Zing Forum

Reading

TinyLLaVA Factory: A Modular Training Framework for Small-Scale Multimodal Large Models

TinyLLaVA Factory is an open-source modular codebase focused on the training and customization of small-scale multimodal large models (LMMs). By supporting various LLM backbones, vision encoders, and connector architectures, this framework enables researchers to customize their own multimodal models with minimal code effort.
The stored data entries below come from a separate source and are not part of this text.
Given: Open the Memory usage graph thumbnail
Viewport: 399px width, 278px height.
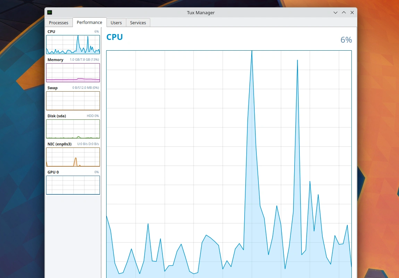Looking at the screenshot, I should pyautogui.click(x=73, y=73).
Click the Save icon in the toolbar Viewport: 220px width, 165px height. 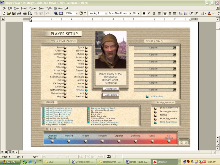tap(14, 13)
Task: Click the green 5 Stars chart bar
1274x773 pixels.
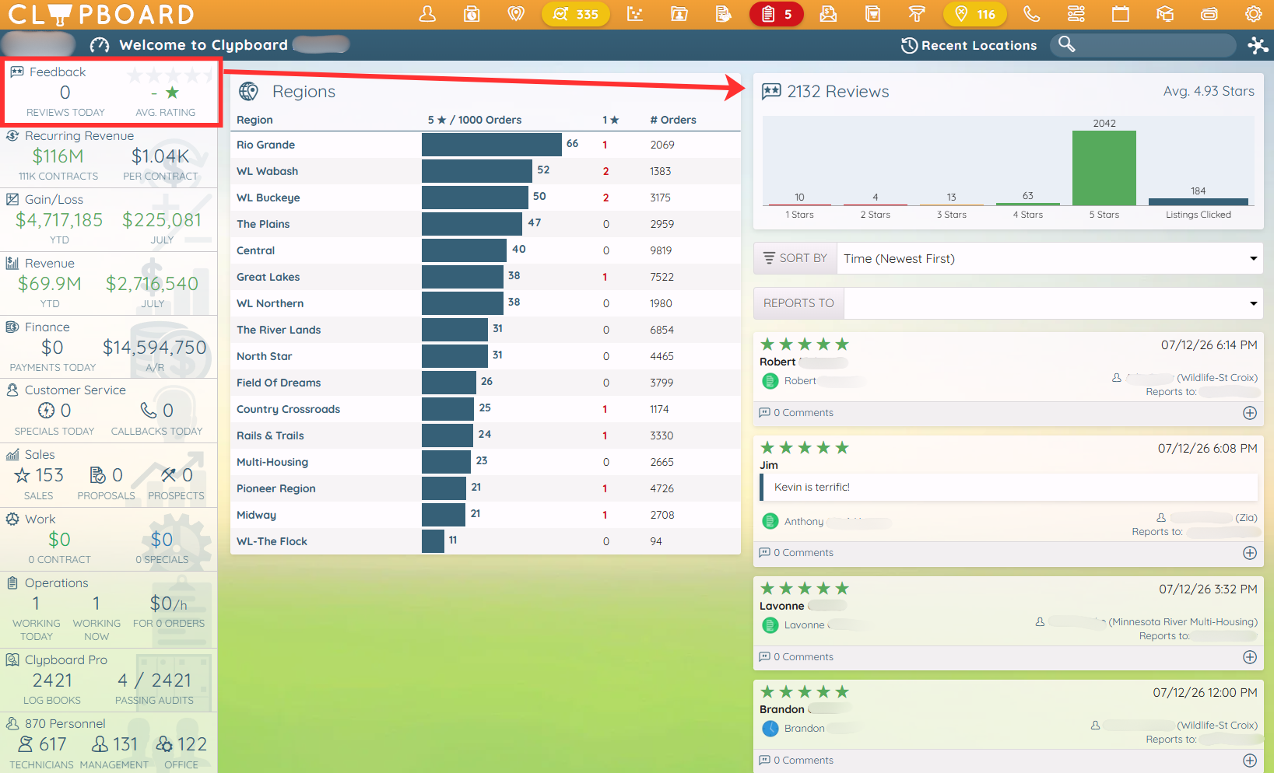Action: [1104, 168]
多模态模型视觉语言模型小规模LLMTinyLLaVAPhi-2SigLIP模型训练框架边缘部署
Published 2026-04-17 14:44Recent activity 2026-04-17 15:24Estimated read 6 min
TinyLLaVA Factory: A Modular Training Framework for Small-Scale Multimodal Large Models
1

Section 01

Introduction / Main Floor: TinyLLaVA Factory: A Modular Training Framework for Small-Scale Multimodal Large Models

TinyLLaVA Factory is an open-source modular codebase focused on the training and customization of small-scale multimodal large models (LMMs). By supporting various LLM backbones, vision encoders, and connector architectures, this framework enables researchers to customize their own multimodal models with minimal code effort.

2

Section 02

The Miniaturization Trend of Multimodal Models

With the stunning multimodal capabilities of large models like GPT-4V and Claude 3, the industry's attention to vision-language models has continued to rise. However, these top-tier models often have huge parameter counts and high inference costs, making them difficult to deploy on edge devices or in resource-constrained scenarios.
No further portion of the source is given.